Young plants propagated from ancient and threatened yew trees and collected from around the world are being used to create a unique heritage hedge and important conservation resource in Scotland at the Royal Botanic Garden Edinburgh (RBGE).
The hedge will be created using 2,000 small trees from the common yew (Taxus baccata). Planted around the perimeter of the Garden, it will cover a kilometre in length and take an estimated 10 years to complete.
At the heart of the project are progenies of the most ancient of all, the Fortingall yew which stands in Aberfeldy, Perthshire. Estimated to be 3,000 years old, it is thought to be the oldest living tree in the UK, if not in Europe.
RBGE also has a precious collection of plants propagated from famous trees in England.

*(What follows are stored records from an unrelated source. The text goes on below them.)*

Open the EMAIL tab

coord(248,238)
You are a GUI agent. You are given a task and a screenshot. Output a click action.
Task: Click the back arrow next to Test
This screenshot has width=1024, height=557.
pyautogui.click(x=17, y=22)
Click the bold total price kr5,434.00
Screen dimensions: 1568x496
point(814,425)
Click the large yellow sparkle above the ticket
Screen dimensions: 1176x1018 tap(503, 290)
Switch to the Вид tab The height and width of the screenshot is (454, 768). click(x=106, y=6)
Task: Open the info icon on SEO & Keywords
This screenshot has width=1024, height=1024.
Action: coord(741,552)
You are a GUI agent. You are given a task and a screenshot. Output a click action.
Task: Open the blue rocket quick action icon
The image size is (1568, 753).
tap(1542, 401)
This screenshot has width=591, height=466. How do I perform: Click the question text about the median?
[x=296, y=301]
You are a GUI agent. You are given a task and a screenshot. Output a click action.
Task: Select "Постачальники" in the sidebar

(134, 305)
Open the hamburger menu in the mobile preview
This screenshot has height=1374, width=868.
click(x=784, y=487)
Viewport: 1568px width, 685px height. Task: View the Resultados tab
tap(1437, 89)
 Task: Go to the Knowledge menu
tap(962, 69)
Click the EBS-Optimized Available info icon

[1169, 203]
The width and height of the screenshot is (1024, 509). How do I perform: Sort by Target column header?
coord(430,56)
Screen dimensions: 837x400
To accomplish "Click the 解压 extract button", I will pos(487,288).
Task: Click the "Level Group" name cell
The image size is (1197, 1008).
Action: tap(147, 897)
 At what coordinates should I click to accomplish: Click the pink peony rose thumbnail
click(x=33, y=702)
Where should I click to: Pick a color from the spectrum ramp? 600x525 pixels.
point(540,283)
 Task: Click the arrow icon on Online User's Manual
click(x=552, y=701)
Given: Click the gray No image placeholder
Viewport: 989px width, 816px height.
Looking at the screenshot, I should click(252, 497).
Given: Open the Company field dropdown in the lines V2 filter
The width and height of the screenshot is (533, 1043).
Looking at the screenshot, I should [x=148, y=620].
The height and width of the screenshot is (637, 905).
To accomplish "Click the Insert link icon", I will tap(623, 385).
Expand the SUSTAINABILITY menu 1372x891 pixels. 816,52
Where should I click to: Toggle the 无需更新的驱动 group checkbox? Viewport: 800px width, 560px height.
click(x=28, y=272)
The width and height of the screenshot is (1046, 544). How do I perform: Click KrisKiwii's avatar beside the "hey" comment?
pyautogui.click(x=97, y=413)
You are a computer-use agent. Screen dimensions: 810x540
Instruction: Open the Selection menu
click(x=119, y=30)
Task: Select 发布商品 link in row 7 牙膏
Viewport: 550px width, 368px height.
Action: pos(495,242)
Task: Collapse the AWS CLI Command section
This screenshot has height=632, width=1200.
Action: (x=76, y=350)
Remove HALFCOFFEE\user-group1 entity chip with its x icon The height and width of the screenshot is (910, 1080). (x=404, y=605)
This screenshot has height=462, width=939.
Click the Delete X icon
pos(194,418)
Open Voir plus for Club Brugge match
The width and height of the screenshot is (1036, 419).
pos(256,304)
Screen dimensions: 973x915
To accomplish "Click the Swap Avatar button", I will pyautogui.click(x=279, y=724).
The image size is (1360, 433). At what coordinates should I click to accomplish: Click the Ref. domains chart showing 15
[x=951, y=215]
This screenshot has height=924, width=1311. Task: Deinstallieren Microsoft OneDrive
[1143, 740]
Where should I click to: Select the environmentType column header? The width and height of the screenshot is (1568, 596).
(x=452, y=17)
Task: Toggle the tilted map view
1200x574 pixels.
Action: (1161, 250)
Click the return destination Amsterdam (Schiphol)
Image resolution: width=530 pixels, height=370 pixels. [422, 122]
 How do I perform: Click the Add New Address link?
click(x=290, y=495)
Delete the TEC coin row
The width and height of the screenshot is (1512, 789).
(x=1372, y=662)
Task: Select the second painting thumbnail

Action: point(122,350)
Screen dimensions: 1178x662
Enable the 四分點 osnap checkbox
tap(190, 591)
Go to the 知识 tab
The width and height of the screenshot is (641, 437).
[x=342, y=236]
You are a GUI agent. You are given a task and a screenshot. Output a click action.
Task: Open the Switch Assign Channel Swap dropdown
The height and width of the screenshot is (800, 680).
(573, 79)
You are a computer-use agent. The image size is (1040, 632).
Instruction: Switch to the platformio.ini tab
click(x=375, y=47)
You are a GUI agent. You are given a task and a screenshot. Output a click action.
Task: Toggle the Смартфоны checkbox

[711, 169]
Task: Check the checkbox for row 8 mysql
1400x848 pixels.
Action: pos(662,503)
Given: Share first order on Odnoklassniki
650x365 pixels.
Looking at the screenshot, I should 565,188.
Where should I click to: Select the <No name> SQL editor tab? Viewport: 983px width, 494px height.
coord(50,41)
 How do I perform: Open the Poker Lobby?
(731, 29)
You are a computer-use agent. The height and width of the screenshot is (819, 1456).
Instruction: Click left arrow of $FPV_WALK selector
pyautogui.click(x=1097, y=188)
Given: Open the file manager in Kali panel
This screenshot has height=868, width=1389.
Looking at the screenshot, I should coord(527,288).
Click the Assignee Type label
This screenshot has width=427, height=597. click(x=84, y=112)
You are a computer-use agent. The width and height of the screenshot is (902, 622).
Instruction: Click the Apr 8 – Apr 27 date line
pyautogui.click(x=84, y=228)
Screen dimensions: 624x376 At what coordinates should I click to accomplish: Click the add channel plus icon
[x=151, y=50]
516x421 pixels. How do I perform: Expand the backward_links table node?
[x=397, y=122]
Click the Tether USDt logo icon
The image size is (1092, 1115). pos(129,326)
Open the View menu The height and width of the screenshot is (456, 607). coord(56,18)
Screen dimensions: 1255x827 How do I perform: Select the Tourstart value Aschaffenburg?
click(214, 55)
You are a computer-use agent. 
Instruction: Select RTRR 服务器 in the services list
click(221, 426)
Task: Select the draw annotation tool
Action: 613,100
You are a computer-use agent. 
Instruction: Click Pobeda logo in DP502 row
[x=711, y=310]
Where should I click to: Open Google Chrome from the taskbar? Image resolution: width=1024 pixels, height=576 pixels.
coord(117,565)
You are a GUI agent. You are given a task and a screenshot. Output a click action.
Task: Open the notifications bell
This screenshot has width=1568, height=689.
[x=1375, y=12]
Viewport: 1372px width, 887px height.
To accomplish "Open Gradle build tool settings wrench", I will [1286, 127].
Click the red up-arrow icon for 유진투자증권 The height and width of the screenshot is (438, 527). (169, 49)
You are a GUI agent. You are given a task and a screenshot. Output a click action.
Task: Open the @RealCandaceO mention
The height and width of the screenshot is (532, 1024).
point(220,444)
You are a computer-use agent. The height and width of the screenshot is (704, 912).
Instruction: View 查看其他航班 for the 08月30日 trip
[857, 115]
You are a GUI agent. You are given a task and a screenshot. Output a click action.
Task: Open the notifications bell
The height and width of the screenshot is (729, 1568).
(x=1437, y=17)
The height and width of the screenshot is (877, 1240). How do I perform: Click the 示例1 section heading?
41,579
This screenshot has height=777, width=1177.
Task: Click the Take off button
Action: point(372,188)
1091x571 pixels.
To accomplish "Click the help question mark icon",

These include cuttings from Down House in Kent, home of the legendary naturalist Charles Darwin, and from Borrowdale in Cumbria, made famous by William Wordsworth in his poem Yew Trees.
From Wales, there are plants from ancient yews which have stood for hundreds of years in church yards at Buttington in Powys, St Digain’s in Llangernyw and St James’s in Nantglyn, Denbighshire. Northern Ireland is represented by cuttings from the ancient yews at Crom Castle in County Fermanagh and the Republic of Ireland by small trees propagated from heritage yews at Muckross Abbey in Killarney.
The Royal Botanic Garden Edinburgh’s Martin Gardner, Co-ordinator of its International Conifer Conservation Programme, says: “This is the first time that a botanic garden will be surrounded by a conservation hedge and it is of great importance. There is a need to conserve old-growth trees and remnant populations, and to safe-guard plant biodiversity in the face of global environmental change.
“Once the hedge is established, I look forward to being asked why the yew hedge is not uniform in growth, colour and texture. My response will simply be ‘Ah, but that is biodiversity for you’.”
Among the first plantings are the young trees from the Fortingall yew and other famous Scottish heritage trees including Bruce’s Yew in Stirlingshire, thought to be a tree that gave shelter to Robert the Bruce and his soldiers and the John Knox yew in Renfrewshire under which it is claimed the famous reformer gave his first sermon in 1556.
Around 20 per cent of the hedge will comprise of plants grown from heritage trees. The rest will be from populations worldwide where the Taxus genus is listed nationally as threatened. In total, 14 foreign countries will be represented in the hedge including the Czech Republic, Albania and Croatia. Seed collections have also come from yew forests in Sochi, Russia as well as from Crimea.
There are many well-documented heritage old-growth yew trees to be found in churchyards and stately homes. The common yew has always played an important part in the culture of mankind through folklore, medicine, warfare and religion and represents a powerful symbol of resurrection.